<Begin Segment 3>
MA: So your father was farming around the time you were born, around 1928?
LS: Uh-huh, in Stockton.
MA: In Stockton. When did you actually -- 'cause you didn't grow up in Stockton, though, right? You moved...
LS: No, no, not really. We went to Santa Monica in 1936.
MA: Do you have any memories of Stockton at all? Or you were pretty young.
LS: Well, Stockton is, consisted of a lot of islands. And we lived on King Island, and my dad raised a lot of celery there.
MA: Were there other Japanese families living on King Island?
LS: Around there, no, all I remember is there was a lot of Filipino workers.
MA: Who would work on the farms?
LS: Uh-huh.
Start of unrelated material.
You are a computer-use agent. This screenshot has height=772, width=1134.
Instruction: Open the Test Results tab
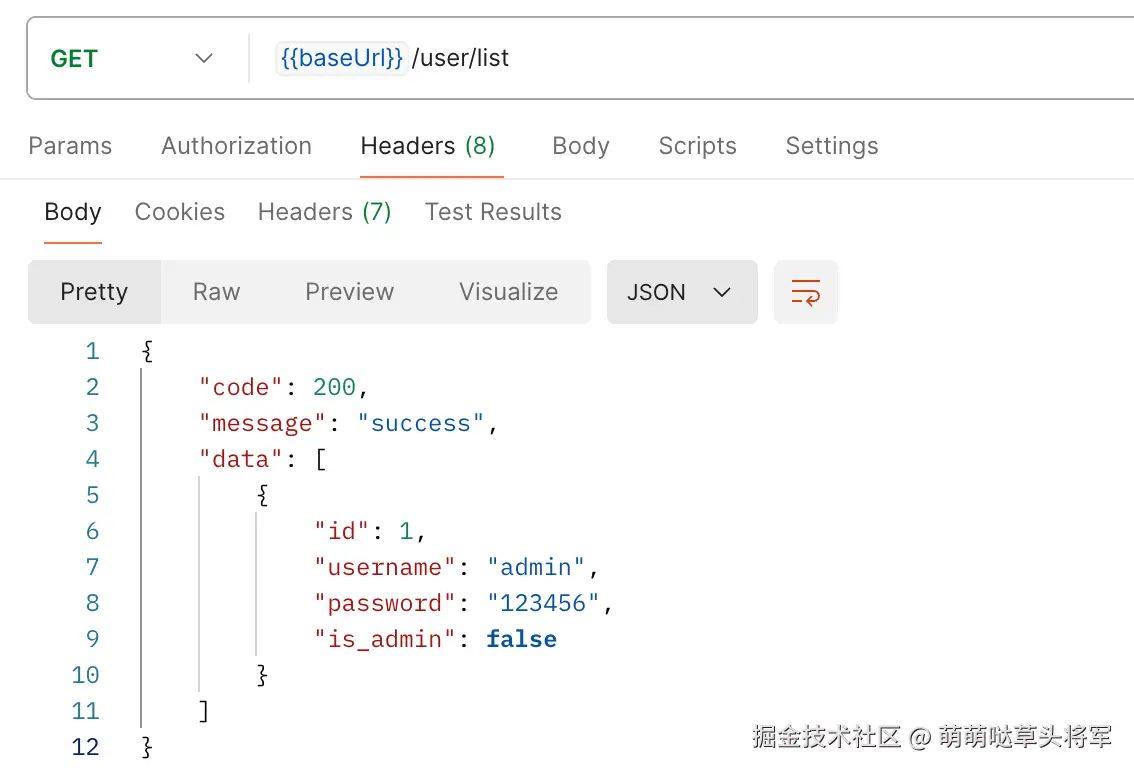493,212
And then when we went to school, my brothers and I would walk to a ferryboat, cross over, even if the school was just on the side of the house, because of the river.
MA: Oh, so you had to...
LS: So we had to walk a ways to the ferry, cross over the, with the ferry, and then walk back to school.
MA: Oh, interesting. So you actually had to take a boat to get to school.
LS: Uh-huh.
MA: How big was that island? How many families were living there?
LS: Oh, it consisted of, I imagine, about ten or four camp-like. It was a fair-sized island.